O Boteco Dona Luzia fica num sítio onde ninguém esperaria um boteco. Eis-nos no Saldanha, território de portugas, executivos e financeiros, gente que prefere gastar o almoço em crossfit do que em coxinhas de frango com catupiry.
Para darmos com o sítio, é preciso estar-se atento. Entra-se pela 5 de Outubro e fica nas traseiras de umas traseiras, apertado entre quintais de prédios espelhados, um beco onde ninguém iria senão para fumar maconha ou para arrefecer o fogo interior entre duas calls.
Também isso é parte do encanto do boteco. Diz a Gabi – e bem – que damos demasiada importância ao que está no prato e de menos ao que está à volta. À volta, aqui, está um avançado envidraçado, com posters de merchandising cervejeiro e ecrãs onde passam vídeos com pratos do menu.
Não é a coisa mais glamorosa do mundo. “Mas um boteco normalmente não o é”, assinalou a Gabi.
Nas colunas, ouvia-se um cantautor de violão, instalado junto ao balcão a interpretar “Pais e Filhos”, o popular tema dos Legião Urbana. Era uma interpretação bem livre, tão livre que Renato Russo, o carismático frontman da banda brasileira, poderia não a reconhecer.
Mas a música faz parte do boteco. Aqui, toca-se ao vivo todos os dias aos jantar, menos à segunda-feira. Como em qualquer boteco, as noites de fim-de-semana e o almoço de domingo são os momentos mais festivos, até porque é quando se serve a feijoada à brasileira.
A Gabi tem coisas para dizer sobre isso. “A feijoada é um prato de fusão luso-brasileiro.” O feijão veio do continente americano, os enchidos e o porco vieram de Portugal. “O porco continua a ser pouco popular entre os brasileiros, por causa de uma doença que dizimou muitos animais, no passado.” Mas não se o porco estiver na feijoada. E como é boa a feijoada à brasileira.
A Dona Luzia existe mesmo. É a mãe do dono, já retirada, mas ainda vigilante do seu receituário – nas palavras do empregado, um moço que não sabia distinguir um palmito de um pepino, mas era simpático e disponível e isso valeu ouro.
Entre as obras da Dona Luzia estão algumas entradas de fritos, todas boas. Excelente a coxinha, mas também o kibe e o pastel de carne seca. Ainda nos petiscos, destaque para o espeto de bacon e queijo coalho e dois escondidinhos, uma espécie de empadão de puré de mandioca, aqui com palmito ou camarão.

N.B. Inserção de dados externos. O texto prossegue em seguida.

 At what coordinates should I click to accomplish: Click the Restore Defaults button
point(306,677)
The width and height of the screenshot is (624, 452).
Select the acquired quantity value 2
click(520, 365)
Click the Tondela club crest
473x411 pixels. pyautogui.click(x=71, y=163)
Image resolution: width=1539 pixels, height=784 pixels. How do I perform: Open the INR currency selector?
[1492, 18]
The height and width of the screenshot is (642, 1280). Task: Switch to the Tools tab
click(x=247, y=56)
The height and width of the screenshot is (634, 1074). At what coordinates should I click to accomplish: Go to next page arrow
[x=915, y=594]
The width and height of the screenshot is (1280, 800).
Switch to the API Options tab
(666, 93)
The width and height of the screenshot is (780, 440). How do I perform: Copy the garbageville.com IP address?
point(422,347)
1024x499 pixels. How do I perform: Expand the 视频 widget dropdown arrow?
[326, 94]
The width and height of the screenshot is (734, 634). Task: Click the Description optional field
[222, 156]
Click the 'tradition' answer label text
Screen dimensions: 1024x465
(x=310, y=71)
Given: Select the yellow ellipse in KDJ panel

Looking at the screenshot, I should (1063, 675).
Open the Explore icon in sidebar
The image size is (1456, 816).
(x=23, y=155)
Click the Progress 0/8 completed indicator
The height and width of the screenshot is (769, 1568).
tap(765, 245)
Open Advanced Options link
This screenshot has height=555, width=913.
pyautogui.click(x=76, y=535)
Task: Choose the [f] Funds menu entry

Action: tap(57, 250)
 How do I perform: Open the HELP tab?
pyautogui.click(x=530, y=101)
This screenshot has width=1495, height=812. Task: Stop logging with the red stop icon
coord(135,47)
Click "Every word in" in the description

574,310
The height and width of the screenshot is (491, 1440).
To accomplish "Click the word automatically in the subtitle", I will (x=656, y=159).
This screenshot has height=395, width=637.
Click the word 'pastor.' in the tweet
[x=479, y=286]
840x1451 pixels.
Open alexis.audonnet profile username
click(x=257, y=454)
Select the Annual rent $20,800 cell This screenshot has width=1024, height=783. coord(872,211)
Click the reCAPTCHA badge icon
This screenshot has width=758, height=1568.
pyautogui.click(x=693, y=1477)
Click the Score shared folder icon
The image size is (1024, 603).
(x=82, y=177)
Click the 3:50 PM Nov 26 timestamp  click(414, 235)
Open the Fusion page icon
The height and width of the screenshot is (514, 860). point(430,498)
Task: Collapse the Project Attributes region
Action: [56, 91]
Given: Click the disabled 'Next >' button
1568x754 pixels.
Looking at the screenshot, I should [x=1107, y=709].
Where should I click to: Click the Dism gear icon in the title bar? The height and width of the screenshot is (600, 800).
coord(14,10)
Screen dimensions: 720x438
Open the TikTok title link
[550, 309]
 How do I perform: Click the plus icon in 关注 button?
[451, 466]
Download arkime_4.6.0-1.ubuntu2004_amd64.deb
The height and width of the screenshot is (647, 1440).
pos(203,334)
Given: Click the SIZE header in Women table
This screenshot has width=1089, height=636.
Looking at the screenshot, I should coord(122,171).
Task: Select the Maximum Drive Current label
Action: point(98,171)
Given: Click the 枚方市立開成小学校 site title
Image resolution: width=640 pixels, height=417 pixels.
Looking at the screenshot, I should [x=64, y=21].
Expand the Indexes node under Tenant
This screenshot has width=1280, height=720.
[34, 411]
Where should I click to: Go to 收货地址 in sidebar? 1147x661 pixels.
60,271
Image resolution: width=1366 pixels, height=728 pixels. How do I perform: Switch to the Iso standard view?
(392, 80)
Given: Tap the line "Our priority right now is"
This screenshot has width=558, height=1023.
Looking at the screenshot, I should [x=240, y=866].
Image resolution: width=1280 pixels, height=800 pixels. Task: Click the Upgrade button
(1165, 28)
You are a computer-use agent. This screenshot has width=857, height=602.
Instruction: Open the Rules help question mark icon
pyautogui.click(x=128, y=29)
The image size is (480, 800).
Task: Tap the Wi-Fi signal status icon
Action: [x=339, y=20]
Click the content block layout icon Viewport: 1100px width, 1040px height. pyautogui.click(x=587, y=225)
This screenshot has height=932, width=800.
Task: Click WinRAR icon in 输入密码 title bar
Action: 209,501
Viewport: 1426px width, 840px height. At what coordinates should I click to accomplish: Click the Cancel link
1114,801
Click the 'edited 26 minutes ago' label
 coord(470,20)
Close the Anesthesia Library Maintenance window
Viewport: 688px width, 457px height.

De resto, há carnes de churrasco, incluindo uma picanha de Angus, uma costela (assada a baixa temperatura) e um chuletón (costeleta do acém redondo) para partilhar. Diz a Gabi: “A felicidade, para um brasileiro, é amor e churrasco. Esse é o programa preferido de fim-de-semana dos brasileiros: amor e churrasco.”
Acompanha-se com caipirinhas ou com uma cerveja da casa, chamada Hynka, uma pilsner aromática e saborosa.
Nos doces, já sabemos que os brasileiros são doidos por leite condensado e ele está bem representado no fresquíssimo pudim à Dona Luzia e, suspeito, também na cocada, que não é uma jovem a dançar no Lux, mas sim um doce à base de coco.
Em síntese. O Boteco Dona Luzia é um local de encontro de brasileiros (que não os perus milionários, esses preferem italianos pretensiosos), com o que isso traz de comida boa, festa e espírito positivo. Ao almoço há um menu executivo por 10€, com prato, bebida e café.